For consumers, boycotting factory-farmed products as much as possible will help to reduce demand and decrease humanity’s collective reliance on intensive farming for cheap meat. Historically speaking, meat is a luxury item, and purchasing higher quality, sustainable, high-welfare, and nutritious animal products less often will help support small farms.
Meat-free Mondays or One Meal A Day are simple, structured ways to reduce meat consumption overall, with potentially significant results for health and the planet. Supporting sustainable agriculture in place of CAFOs could also include shopping for produce locally and supporting diversified farms that use regenerative agriculture.

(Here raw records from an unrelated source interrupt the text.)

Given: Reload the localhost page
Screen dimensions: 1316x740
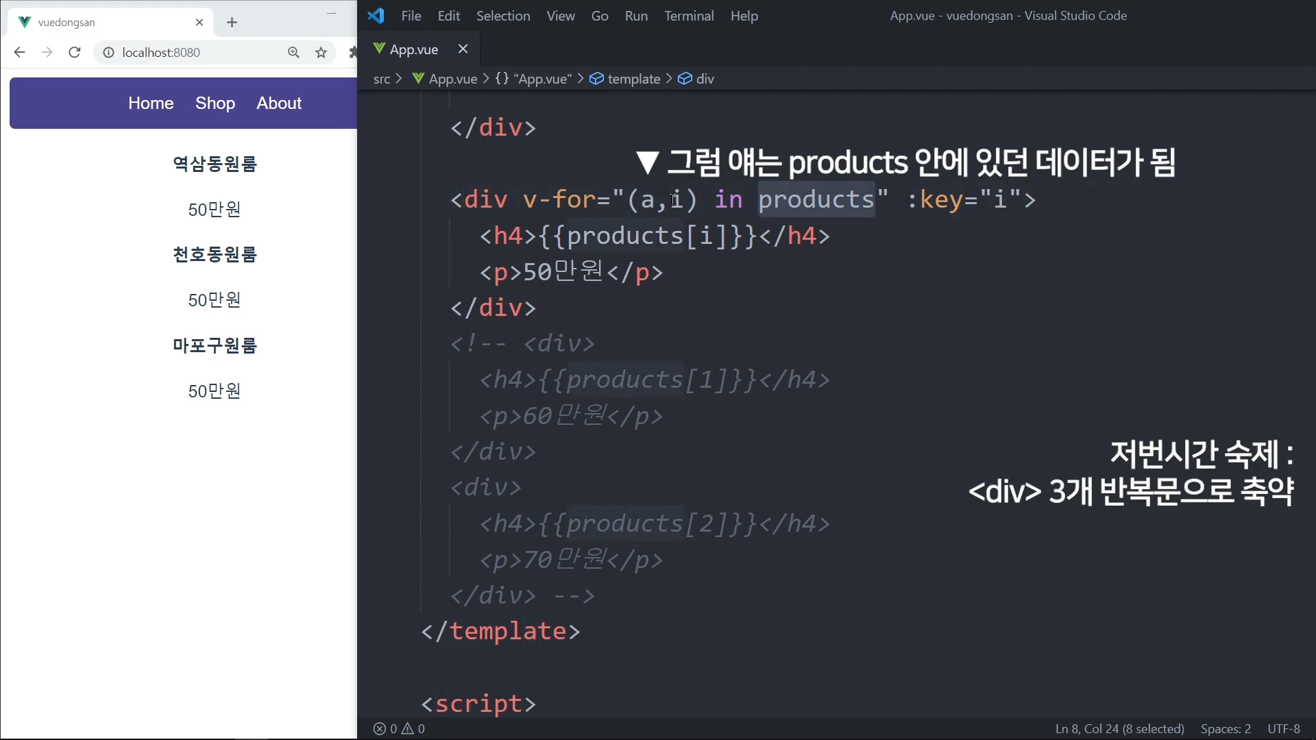Looking at the screenshot, I should pos(75,53).
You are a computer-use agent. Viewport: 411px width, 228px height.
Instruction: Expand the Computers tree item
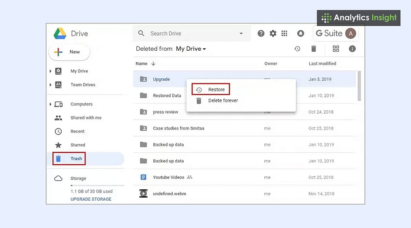click(x=50, y=104)
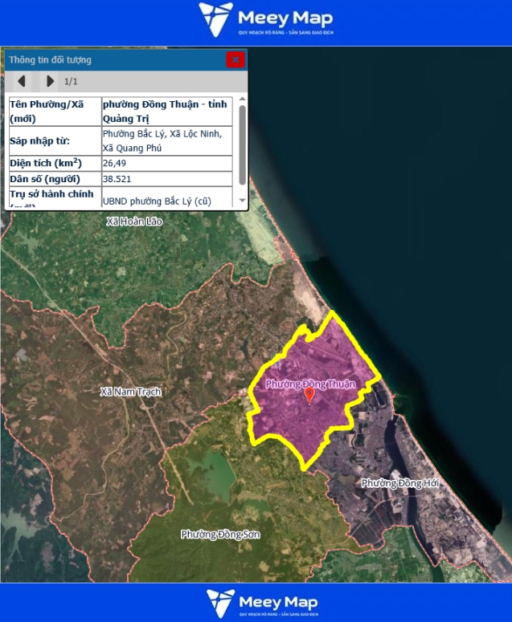Screen dimensions: 512x622
Task: Select the Xã Nam Trạch area label
Action: [x=131, y=392]
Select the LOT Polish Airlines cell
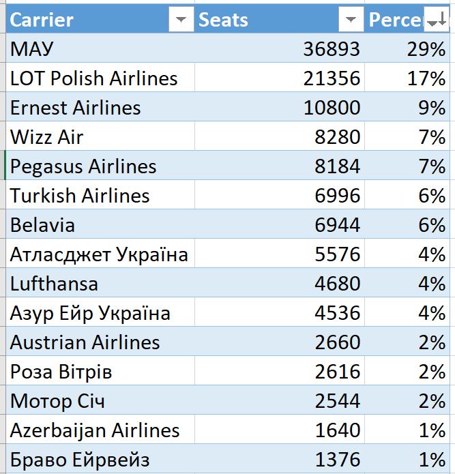The height and width of the screenshot is (474, 455). pyautogui.click(x=100, y=78)
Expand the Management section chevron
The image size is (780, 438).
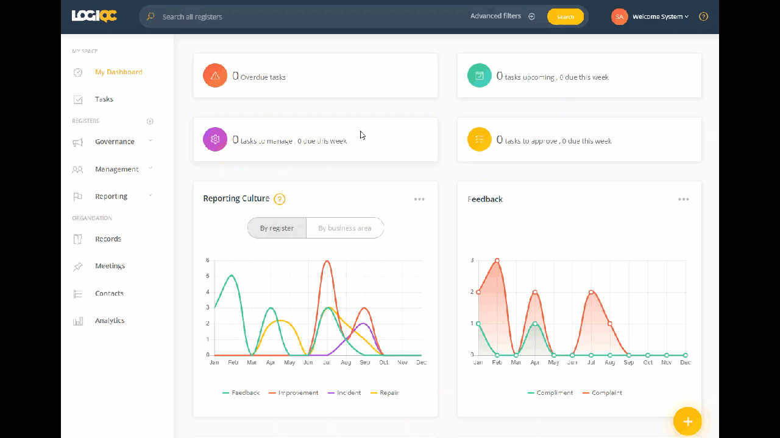click(x=150, y=169)
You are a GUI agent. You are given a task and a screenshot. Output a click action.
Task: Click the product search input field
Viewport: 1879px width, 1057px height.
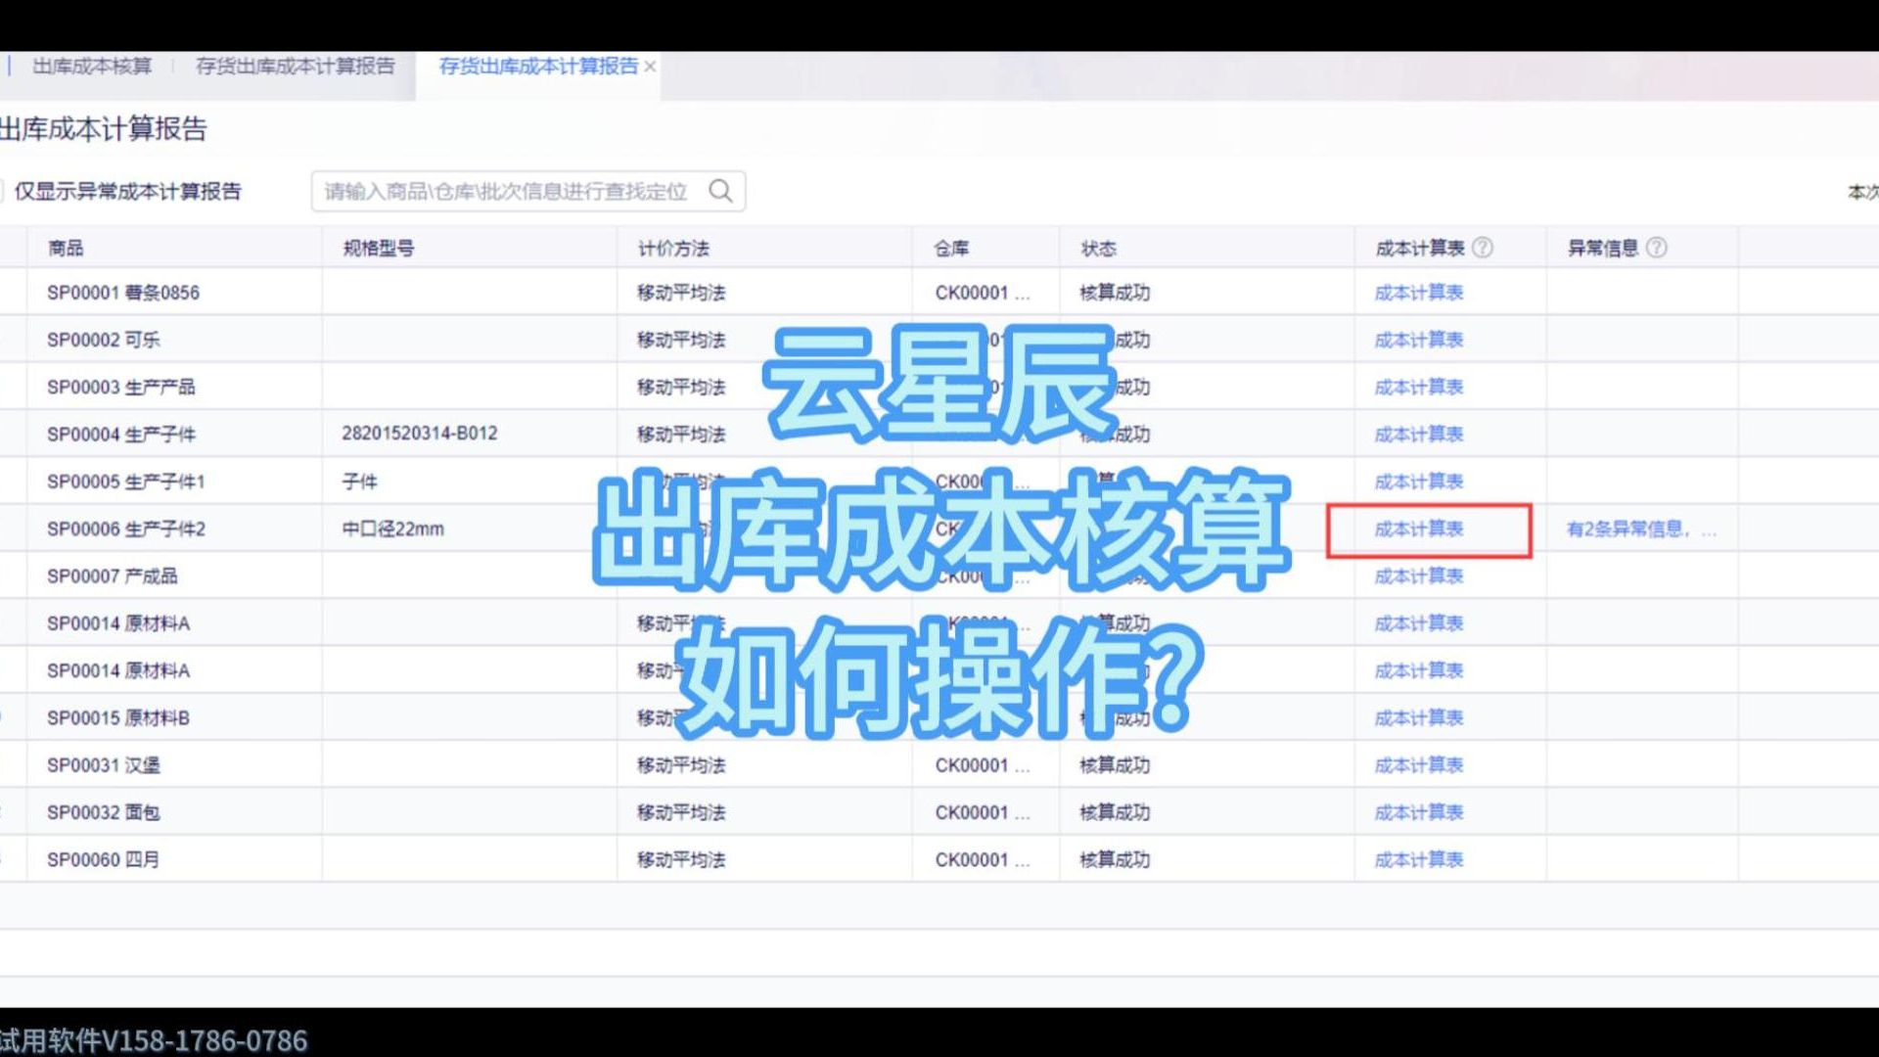pos(505,191)
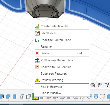Screen dimensions: 110x105
Task: Select the hole feature icon in timeline
Action: [96, 97]
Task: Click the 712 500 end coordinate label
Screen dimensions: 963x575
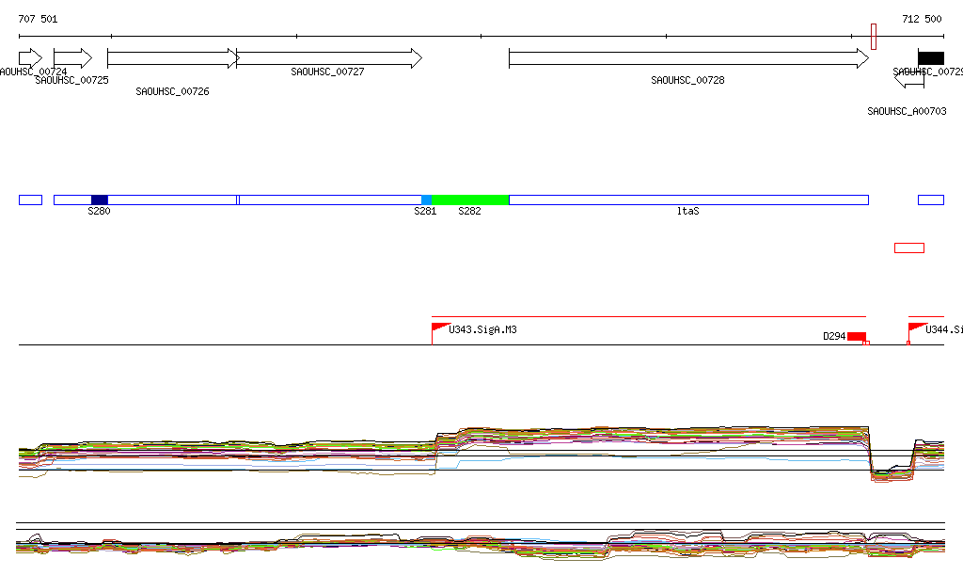Action: (x=922, y=19)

Technology also provides some extremely efficient alternatives to factory farming and traditional agriculture. Recent breakthroughs in precision fermentation and other cutting-edge food tech mean that plant proteins and even cultured meat could be scalable in the near future. Meanwhile, hydroponics and vertical farming can reduce the quantity of land and water required to grow fresh produce, further streamlining the food system.
Correcting the issues of factory farming will likely require effective, comprehensive state intervention. Government subsidies overwhelmingly promote animal agriculture and reward output. Updating these schemes to incentivize sustainability would make a significant difference, as would punitive legislation around environmental damage and animal cruelty.